Measure out the section you need and mark the panel with a saw line.
Remove the framing battens (the vertical struts on the panel) from one end of the panel. Re-attach one along the saw line to form the new panel edge. Re-position the other battens as required.
Saw the panel flush with the outer edge of the re-positioned edge batten.
Wooden fencing
5. Putting up the fence panels
Before erecting the fence panels, you can install gravel boards first to help prevent the fence panels from becoming damp and decayed over time.
To fit gravel boards, leave a 150mm gap underneath the panels.
Measure this gap and mark the posts accordingly.
Measure and cut a 25mm thick piece of treated timber as your first gravel board.
Fix the board to the posts using an L-bracket at the base of each fence post. Use 20mm screws to secure the board.
You can fix the fence panels to the fence posts by using galvanised nails hammered in at an angle, but this guide concentrates on using fence clips.
To fit the first panel, mark out on the posts where you want to position the fence brackets. The best positions for the brackets are 150mm from the top and bottom of where the fence panel will sit.
Secure the brackets to the post with 35mm external grade screws.
Carefully slide the fence panel into position. You will need someone else to help you do this.
Once you’re happy with the fit, secure the panel to the fence bracket with 35mm external grade screws.
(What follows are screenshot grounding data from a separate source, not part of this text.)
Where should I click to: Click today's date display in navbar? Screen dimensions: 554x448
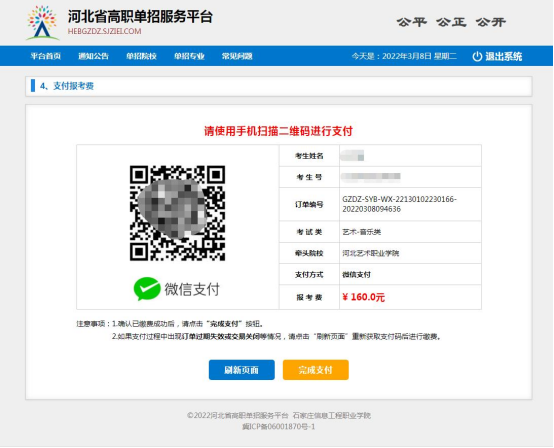coord(404,56)
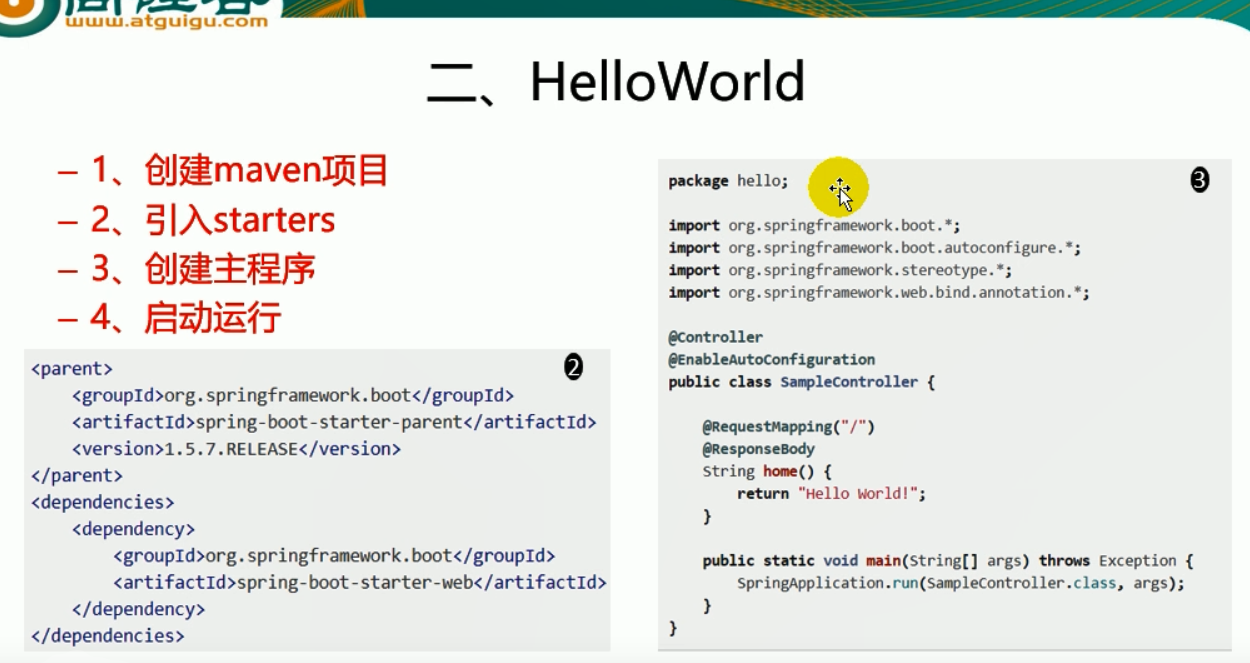
Task: Click the spring-boot-starter-web artifactId line
Action: (x=360, y=582)
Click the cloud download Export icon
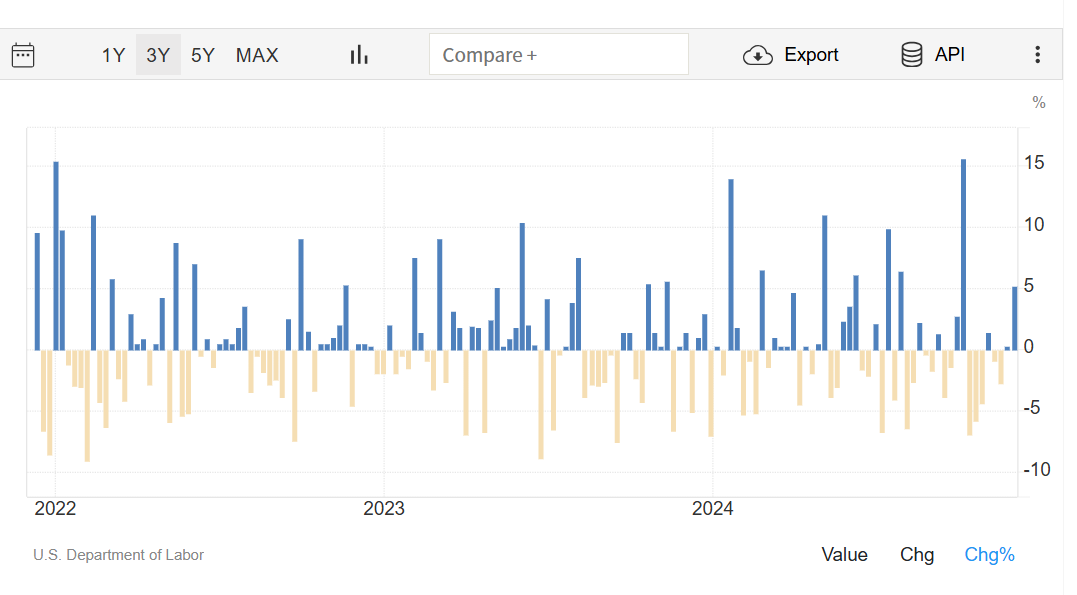The image size is (1077, 595). point(758,55)
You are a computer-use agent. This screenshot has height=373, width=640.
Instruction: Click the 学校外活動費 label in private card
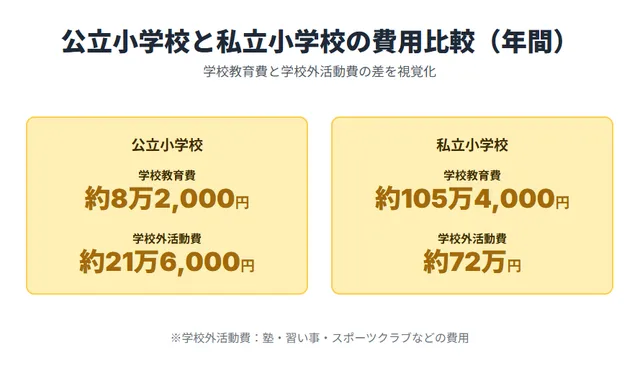472,238
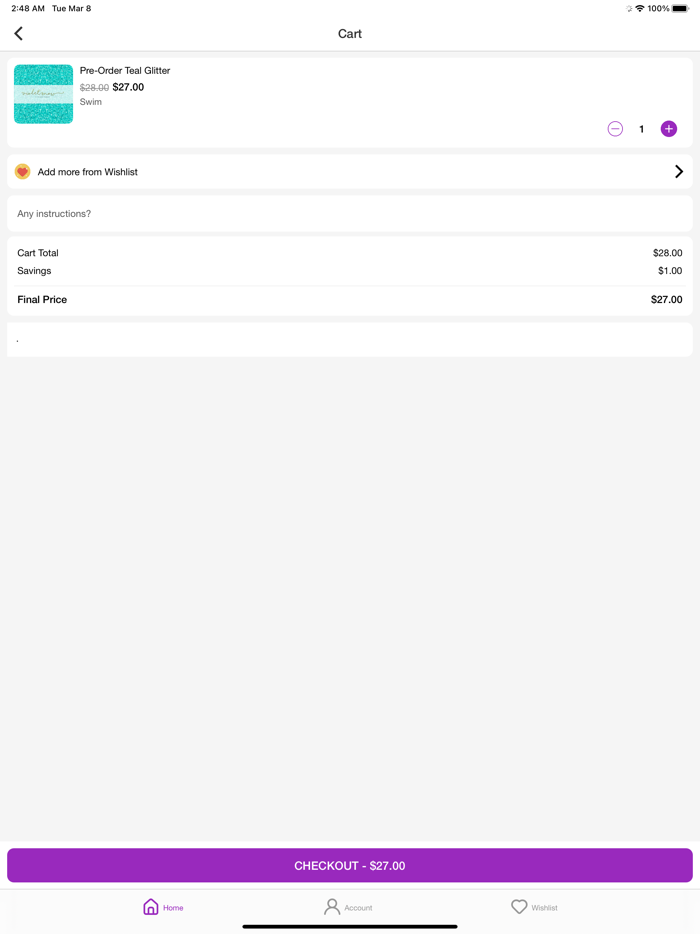Viewport: 700px width, 934px height.
Task: Tap the Home house icon
Action: [x=151, y=907]
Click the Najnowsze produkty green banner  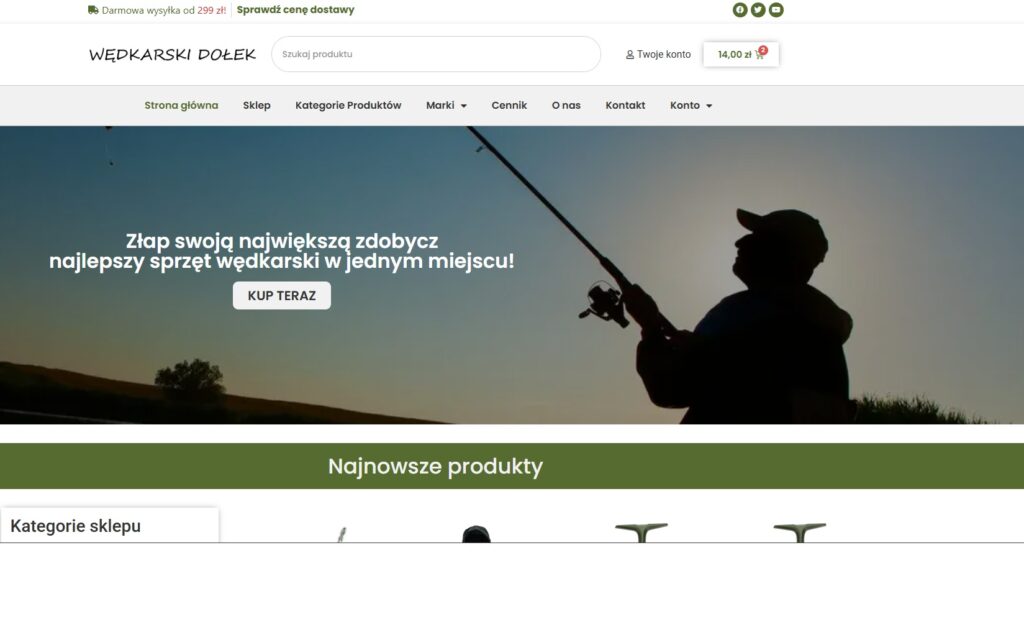coord(512,466)
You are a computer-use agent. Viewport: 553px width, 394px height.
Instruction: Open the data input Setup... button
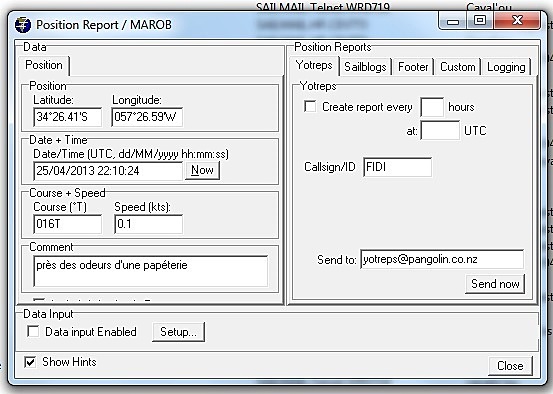178,332
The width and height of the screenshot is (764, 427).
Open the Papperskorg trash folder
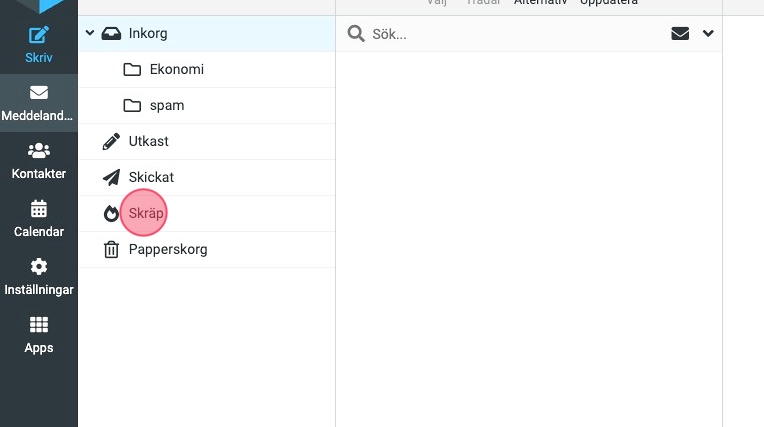[x=167, y=249]
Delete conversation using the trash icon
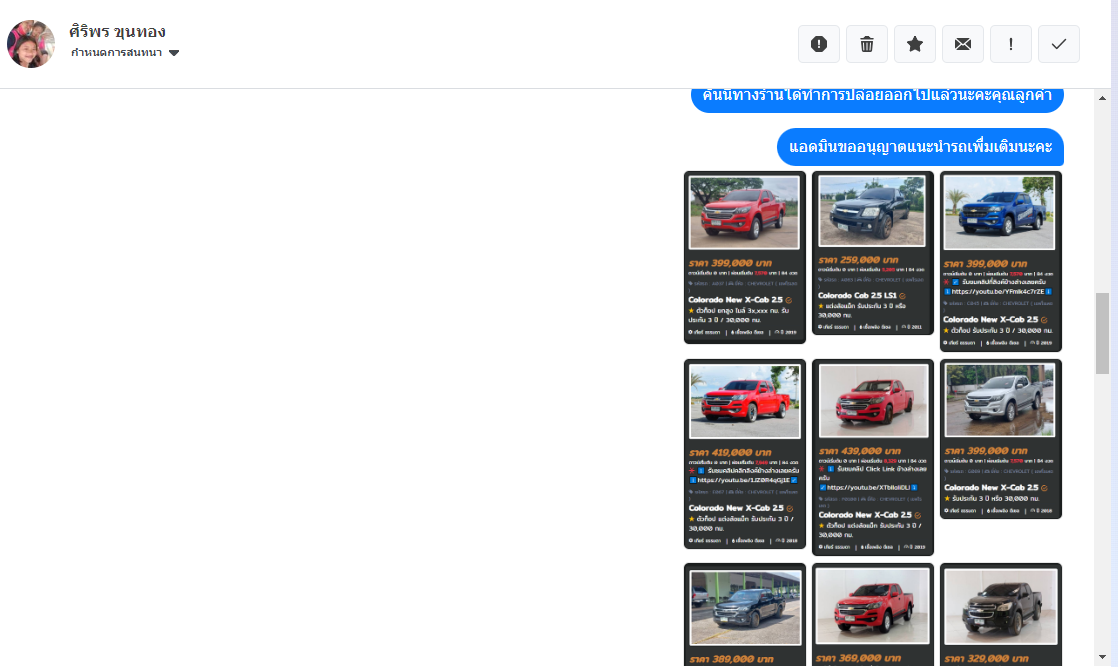Image resolution: width=1118 pixels, height=667 pixels. [x=866, y=44]
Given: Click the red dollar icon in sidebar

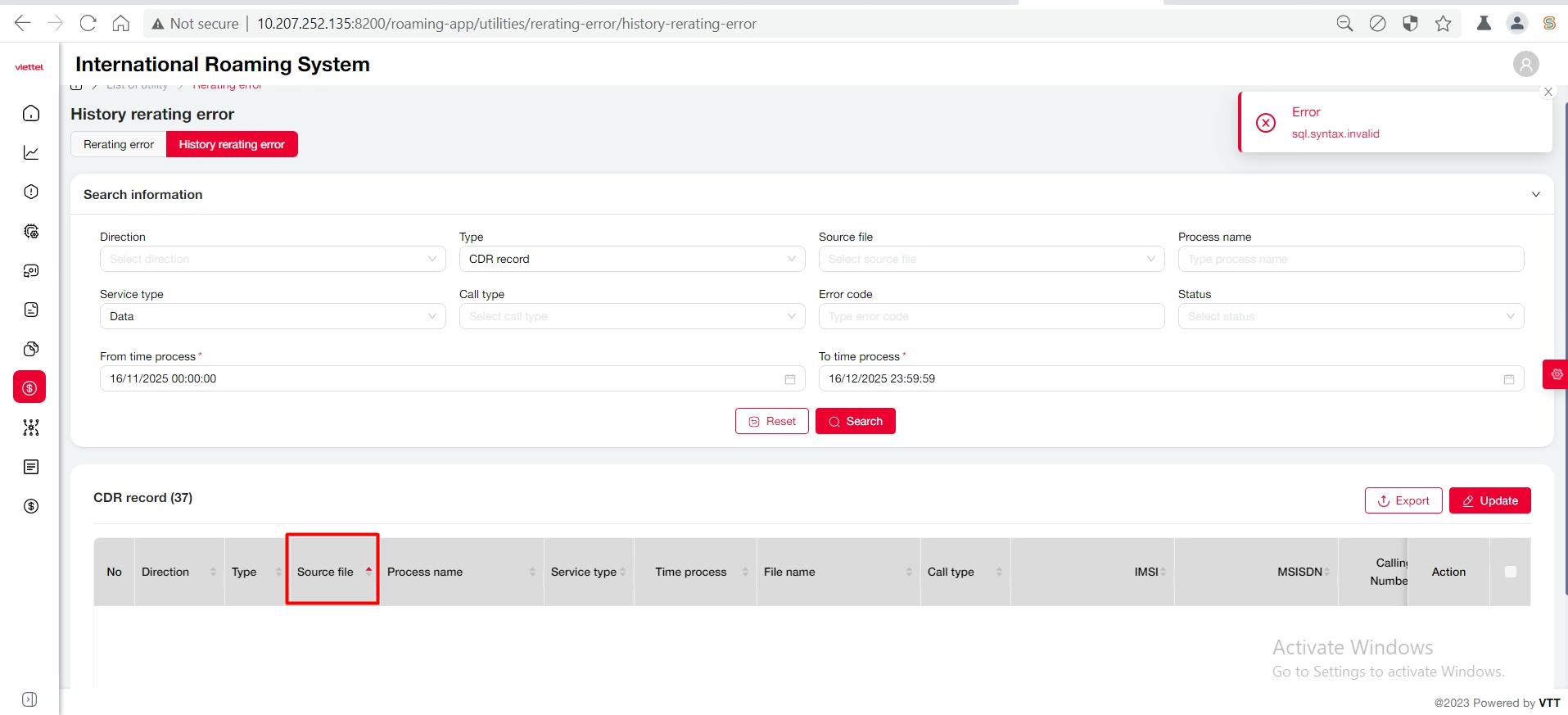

Finish off the fence posts by fitting them with caps. Post caps not only look neat, but they also help prevent the posts from water damage.
Apply a silicone-based sealant to the underside of the cap.
Nail or screw the post cap into place.
If you’re fencing a sloping site, you still need to keep the fence panels horizontal and level. Fill the angled gap underneath each panel by cutting a gravel board to size and fixing to the posts with L-brackets.
Fence brackets
How to put up a fence
Required skills
Putting up a garden fence requires moderate DIY experience:
Planning and visualising your project effectively
Measuring and cutting accurately
Digging ground to accurate measurements and a level finish
Comfortable with mixing and pouring concrete
Time required
1-3 days depending on the size of your fence
Number of people required
2 people
Tools and equipment
Wooden posts and post caps
Timber for gravel boards and temporary post supports
Pea shingle or gravel
Builder’s line or string
Pegs or bamboo canes
Exterior grade screws
CAT detector
Power drill and/or screwdriver
Trowel
Claw hammer
Nails
L-brackets
Fence clips or U-brackets
Silicone sealant
Personal protective equipment (PPE)
Please note: this is a non-exhaustive list; Be sure to match your personal protective equipment to the job at hand.